Link to relevant study record(s)

Description of key information

Some experimental data (open public data and grey literature) are available on the toxicokinetic behavior of this ‘water-soluble’ cerium salt. These data together with information on the physicochemical characteristics of cerium trichloride as well as the toxicological information available on this compound  are used to perform a qualitative assessment of the absorption, distribution/accumulation, metabolism and elimination of this substance.
A summary of the qualitative assessment is included in the discussion. The full assessment is attached to this section.

Key value for chemical safety assessment

Bioaccumulation potential:
low bioaccumulation potential
Absorption rate - oral (%):
10
Absorption rate - dermal (%):
10
Absorption rate - inhalation (%):
10

Additional information

Some experimental data (open public data and grey literature) are available on the toxicokinetic behavior of this ‘water-soluble’ cerium salt. These data together with information on the physicochemical characteristics of cerium trichloride as well as the toxicological information available on this compound are used to perform a qualitative assessment of the absorption, distribution/accumulation, metabolism and elimination of this substance. A summary of the assessment is included here below. The full assessment (including the references) is attached to this section.

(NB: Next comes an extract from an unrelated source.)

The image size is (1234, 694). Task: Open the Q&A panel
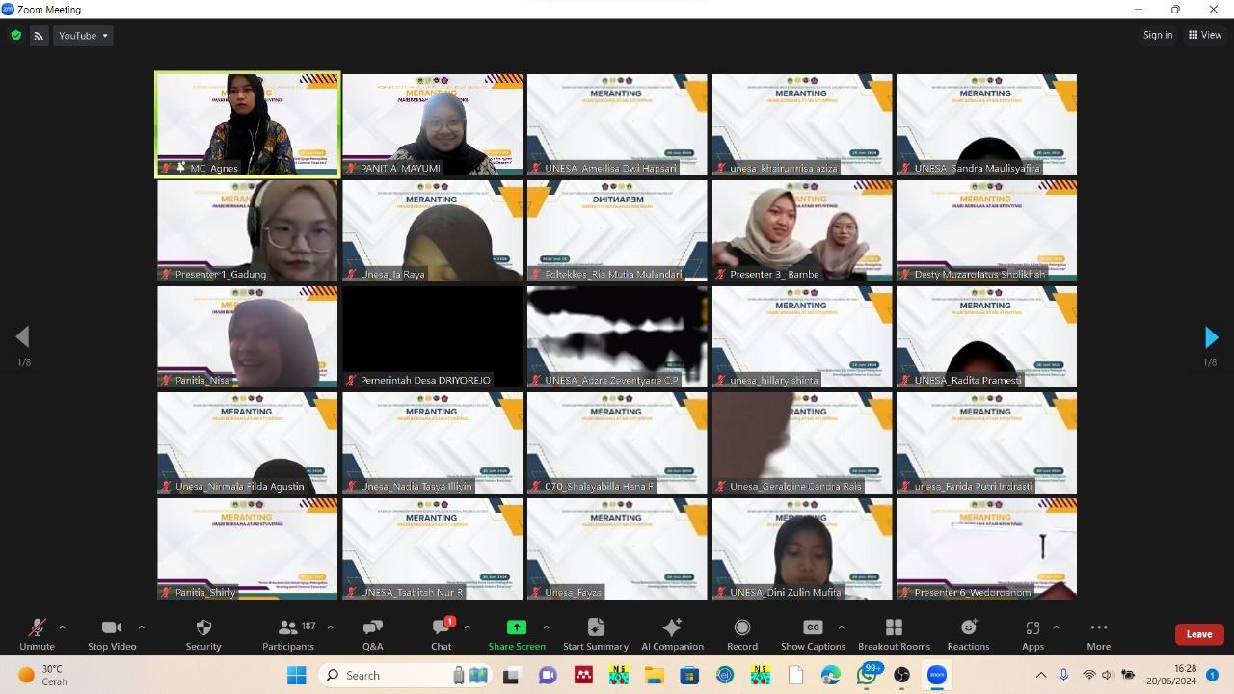pyautogui.click(x=372, y=634)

The toxicokinetic behaviour of the counter ion is not evaluated.

Absorption

Oral/Gastro-intestinal (GI) absorption

Some experimental data are available on cerium trichloride behaviour after oral exposure. In adult animals, observed absorption of radioactive cerium trichloride from the GI tract ranged from 0.05% to less than 0.1% of the administered dose (Kostial, 1989b; Shiraishi and Ichikawa, 1972). Gut retention was also reported byStineman (1978).

Cerium trichloride was orally administered to adult male and female mice (Kawagoe, 2005) at two dose levels (20 ppm and 200 ppm) for 6 and 12 weeks to investigate the possible association between cerium exposure and oxidative stress. Although cerium was detected in some organs, giving some indication on the absorption and distribution of cerium trichloride after oral exposure, the study design of this mechanistic study was considered not suitable to evaluate the total amount of cerium absorbed.

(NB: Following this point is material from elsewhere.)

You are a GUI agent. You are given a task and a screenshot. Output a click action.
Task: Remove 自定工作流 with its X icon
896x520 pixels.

Summarising, it can be concluded that cerium trichloride is poorly absorbed after oral exposure based on the abovementioned experimental data. This is also confirmed by the low toxicity of cerium trichloride after acute exposure (LD50 = 2800 mg/kg bw) and the physicochemical properties of the substance.

From a physicochemical point of view, cerium trichloride is a very soluble compound in ‘pure’ water (miscible up to a 1:1 ratio at 20°C and pH 1.3-1.4) and its solubility is anticipated to decrease significantly with increasing pH, as its occurs with other ‘water-soluble’ cerium salts as cerium trinitrate. Thus, it could be expected that cerium trichloride will readily dissolve into the gastric fluid. However as its high water solubility is influenced by the pH, once in the intestines, it is expected that the solubility of the cerium trichloride rapidly and significantly decreases due to the pH increase of the intestinal fluid and thus the potential absorption will be significantly hampered.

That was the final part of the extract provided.